Julien Lafortune is a research fellow at the Public Policy Institute of California, where he specializes in K–12 education. His primary areas of focus include education finance, school capital funding policy, and educational tracking and stratification. He has published research on the impacts of school finance reforms on student achievement in the American Economic Journal: Applied Economics. He holds a PhD in economics from the University of California, Berkeley.
Patricia Malagon is a research associate at the Public Policy Institute of California, where she focuses on social safety net programs. Before joining PPIC, she worked as a research assistant at the Institute for Research on Labor and Employment, where she analyzed racial disparities in program access and employment outcomes for CalWORKs participants. She holds a BA in political economy from the University of California, Berkeley.

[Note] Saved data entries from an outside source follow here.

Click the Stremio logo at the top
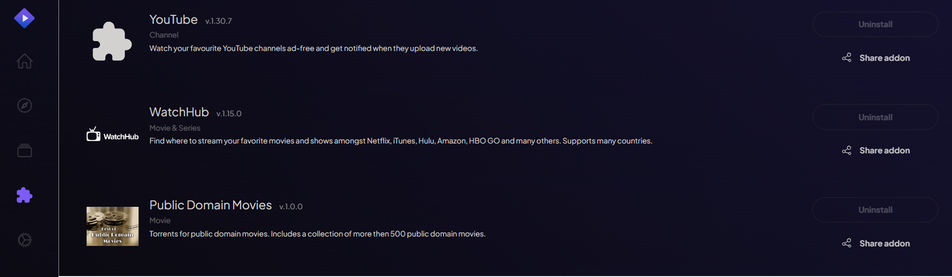 24,18
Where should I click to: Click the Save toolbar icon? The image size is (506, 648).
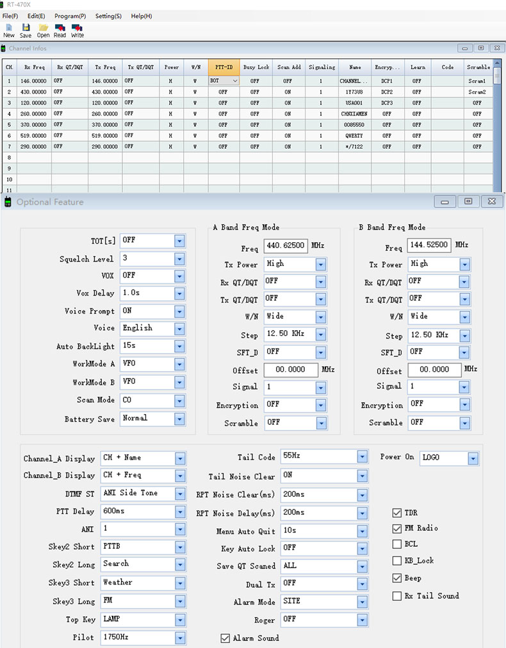tap(26, 28)
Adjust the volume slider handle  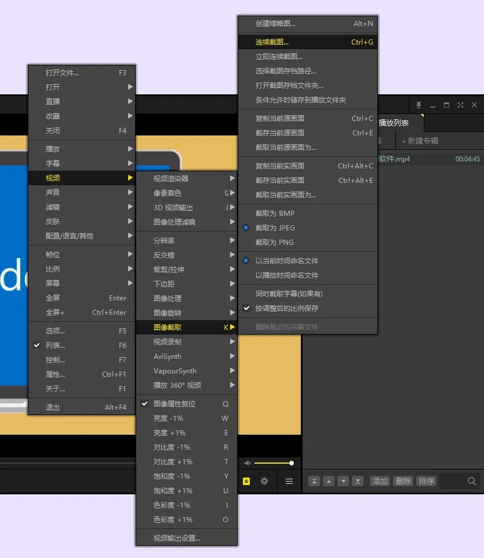tap(292, 463)
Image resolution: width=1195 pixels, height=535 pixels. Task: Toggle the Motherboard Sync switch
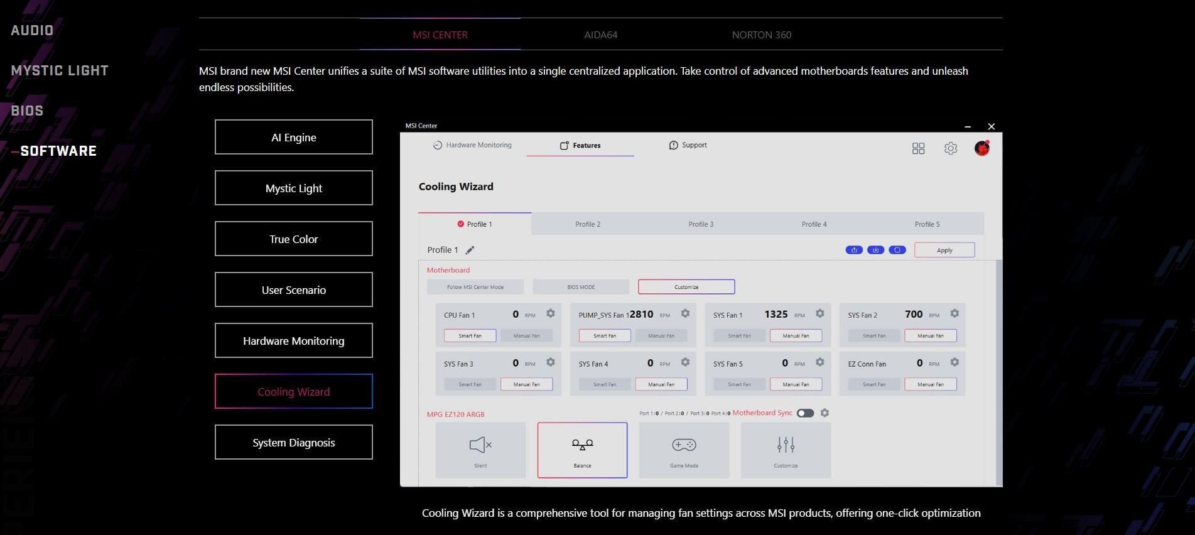[805, 413]
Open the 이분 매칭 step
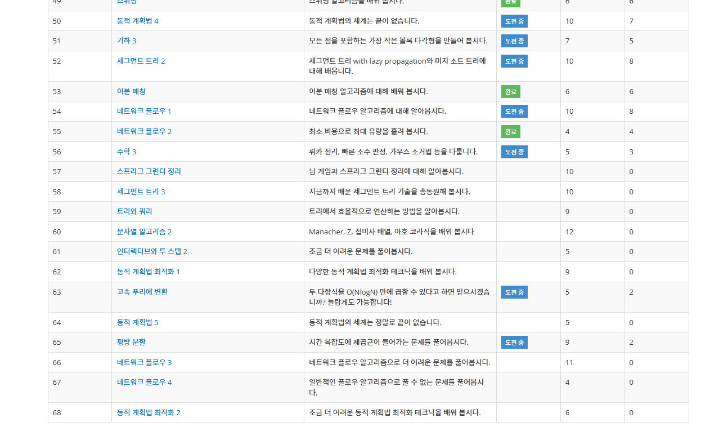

Eric McGhee is a senior fellow at PPIC, where he focuses on elections, legislative behavior, political reform, and surveys and polling. His research on elections and electoral reform has appeared in numerous academic journals, and his work has been profiled on National Public Radio, the Washington Post, the New York Times, and The Economist. He is the creator of the “efficiency gap”—a widely used measure of gerrymandering—and coauthor of a legal test based on the measure that has been presented before the US Supreme Court in recent high-profile litigation. He is an occasional contributor...
Shalini Mustala is a research associate at the Public Policy Institute of California, where she focuses on the health care safety net. Before joining PPIC, she worked as a planning engineer for the government of India, working closely with rural infrastructure policies. She has a background in civil and environmental engineering and holds a master’s degree in public policy data science from the University of Southern California.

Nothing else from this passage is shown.